Convocação envolve 12 mil modelos vendidos nos Estados Unidos


Modelos envolvidos na convocação receberão para-choques frontais mais resistentes

Os primeiros 12 mil compradores norte-americanos de modelos Honda Fit 2015 serão convidados a reequipar seus veículos para conseguir as melhores notas do Instituto de Seguros para Segurança em Estradas (IIHS, na sigla em inglês), disseram a Honda e a IIHS nesta quinta-feira (21).

A medida, que não é um recall de segurança alinhado com reguladores de segurança dos Estados Unidos, tem como objetivo permitir que todos os carros Fit com ano-modelo 2015 recebam mesmos e mais fortes para-choques frontais presentes nos carros fabricados após o dia 9 de junho, quando a Honda alterou o modo como eram fabricados, disse Chuck Thomas, engenheiro chefe para segurança veicular da Honda nos EUA.

A Honda disse que informará os 12 mil proprietários de carros Fit no final de setembro para que levem os carros para concessionárias para a troca e modernização.

O lançamento da versão 2015 do Fit foi postergado e o carro não encontrou uma recepção firme com consumidores norte-americanos. Até julho, as vendas de Fit acumulavam queda de 12 por cento ante o ano anterior.

Há sete meses, a IIHS disse que o modelo de 2013 do Honda Fit teve um dos piores desempenhos entre 11 carros da categoria subcompactos testados para simular o que acontece quando o canto frontal de um veículo atinge outro carro, um poste ou uma árvore. Dos 11, apenas o Chevrolet Spark da GM recebeu uma boa nota.

Para ser chamada de uma “Principal Escolha em Segurança” da IIHS – uma honraria que as montadoras utilizam no marketing — um veículo precisa receber ao menos uma classificação “aceitável” em testes de “sobreposição frontal pequena” e “boa” em quatro outros testes.
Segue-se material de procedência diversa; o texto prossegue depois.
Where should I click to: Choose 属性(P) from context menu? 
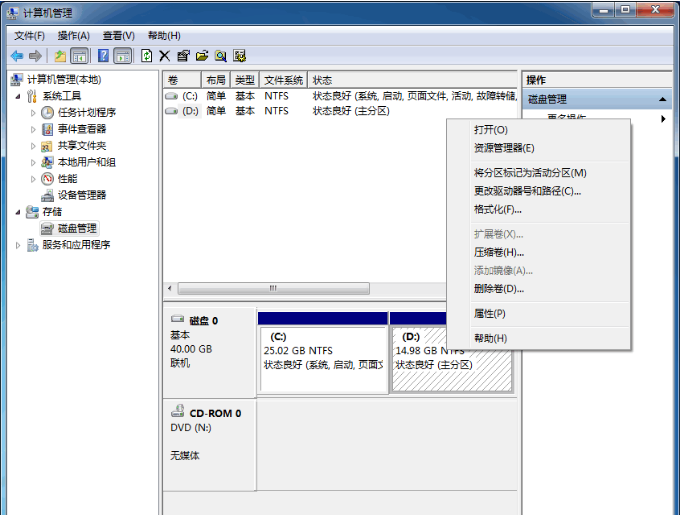pos(489,314)
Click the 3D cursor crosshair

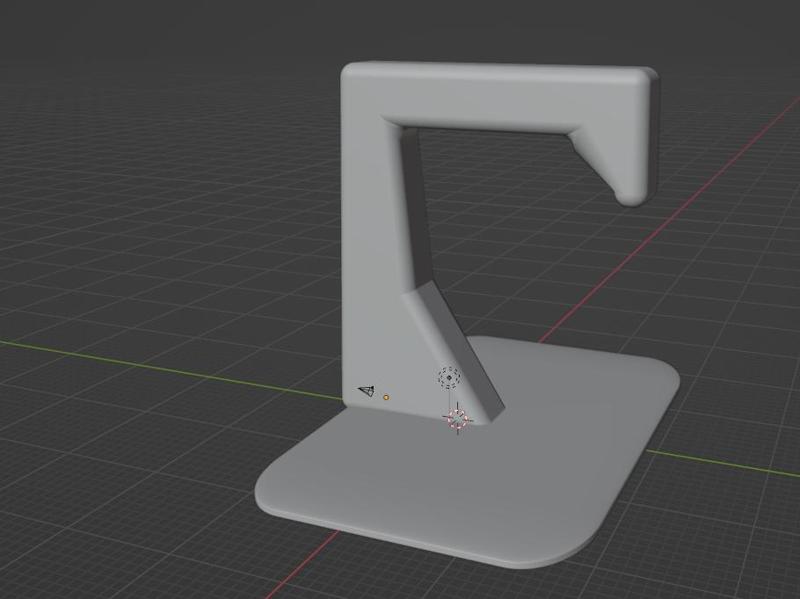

As classificações são “boa”, “aceitável”, “marginal” e “ruim”.

A Honda pediu uma segunda chance no teste de “proteção sobreposta pequena” uma vez que seu Honda Fit versão 2015 fosse lançado, e em janeiro havia previsto que o carro conseguiria uma classificação “boa”.

No entanto, em um teste da IIHS em março, o subcompacto melhorou apenas para uma classificação “marginal”, ante “ruim” em janeiro, o impedindo de receber a maior condecoração de segurança da IIHS.

Após alterar o processo de fabricação dos carros no México, ao acrescentar soldas mais robustas a uma barra de aço atrás da frente do para-choque frontal, a companhia solicitou outro teste à IIHS.

A Honda então avançou para uma classificação “aceitável” – o bastante para receber a maior condecoração de segurança da IIHS.